Jake Dixon’s route into grand prix racing was far from conventional. The personal sacrifices involved and the difficulties he faced in his time in Moto2 led him to almost quit in 2019. Now he comes to the 2023 British GP as a race winner with ambitions going well beyond the top step of the Moto2 podium…

Jake Dixon had a comfortable career in front of him in 2017. Having stepped up to the British Superbike Championship in 2016 for a part-campaign that was interrupted by a broken hip following a brake failure at Oulton Park, he bounced back with his first race wins in 2017. The youngest ever rider to make BSB’s old showdown championship-deciding format, in 2018 he was runner-up in the standings.

Money was coming in, trophies were piling up. Dixon likely would be a multiple BSB champion by now, perhaps trying his luck in World Superbikes. But in 2019, he chucked that all in to chase his MotoGP dream and joined the Aspar squad in Moto2.

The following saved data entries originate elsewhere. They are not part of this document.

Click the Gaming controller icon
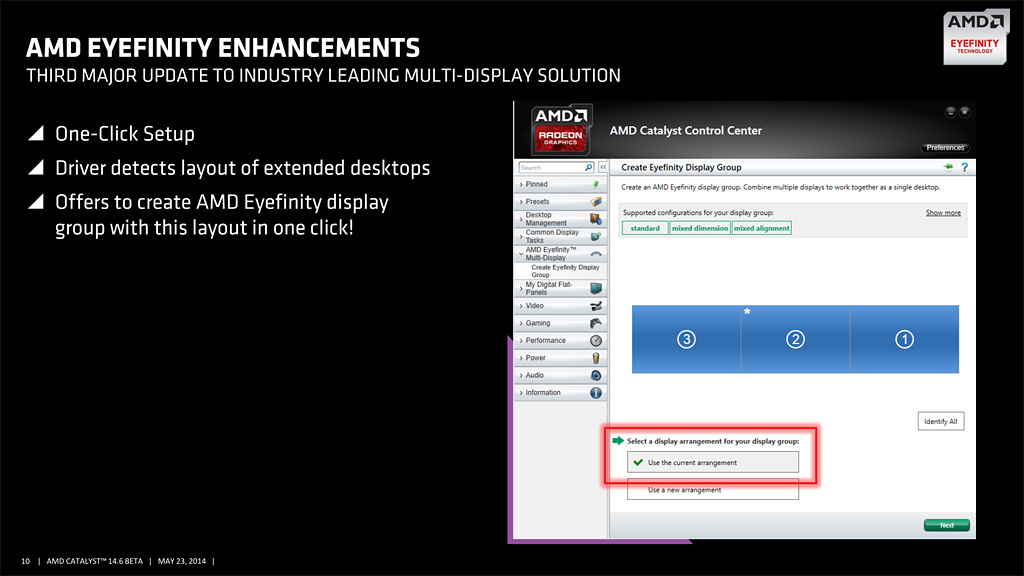1024x576 pixels. tap(596, 323)
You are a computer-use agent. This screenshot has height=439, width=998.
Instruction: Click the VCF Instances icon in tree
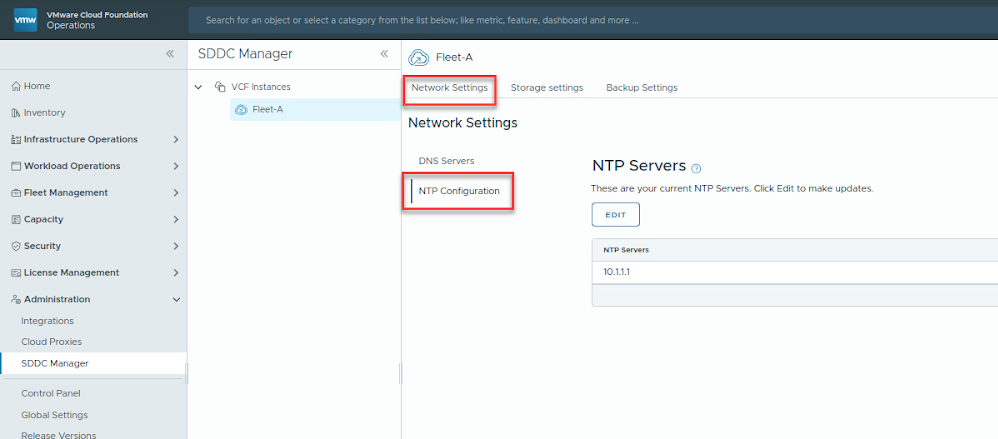point(220,87)
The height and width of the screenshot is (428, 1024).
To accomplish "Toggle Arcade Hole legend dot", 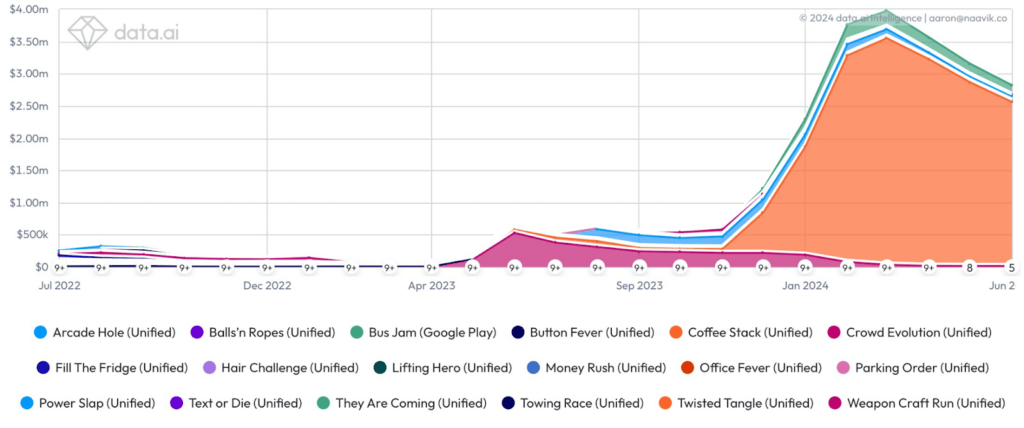I will click(x=40, y=332).
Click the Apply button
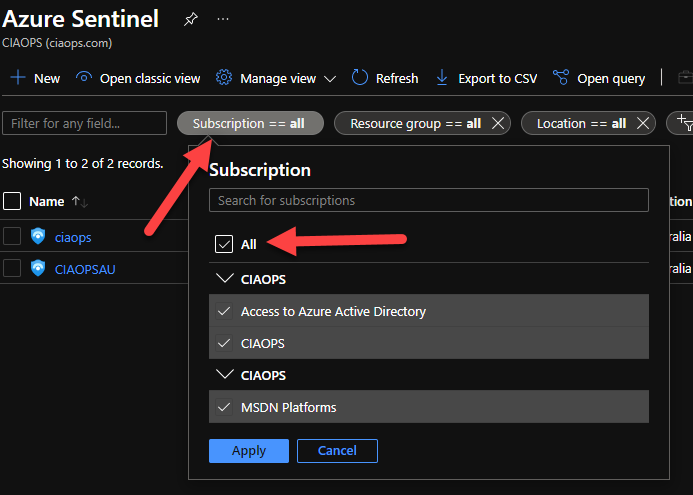 click(x=249, y=450)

It was a disaster. Dixon scored just seven points on the uncompetitive KTM chassis before jumping ship to Petronas SRT on a Kalex chassis – a move that proved to be “the biggest shower of shit”, as Dixon candidly tells Autosport at Silverstone.

“I started at 14 years old and most kids start at four years old,” begins Dixon when speaking about how difficult his time in grand prix racing has been. “So, I’m 10 years behind immediately. They all start on grand prix bikes and I start on road bikes in BSB. So, it’s a completely different route. By the time I get to GP, I’m 23 and that’s already late.

“To come with the team I’m in now [Aspar], we were with KTM and it obviously wasn’t the ideal bike at the time. And we saw the factory team was struggling and then they pulled the budget. It was not easy.

“Then we went to Petronas and it was just the biggest shower of shit I’ve ever ridden on. The bosses there were so bad. Just the way they treated the riders, not just me but every rider. I actually started going good in 2020. I led some races, I finished in top fours, top fives but then I broke my wrist. So, that put me back in 2021, and then the team imploded.”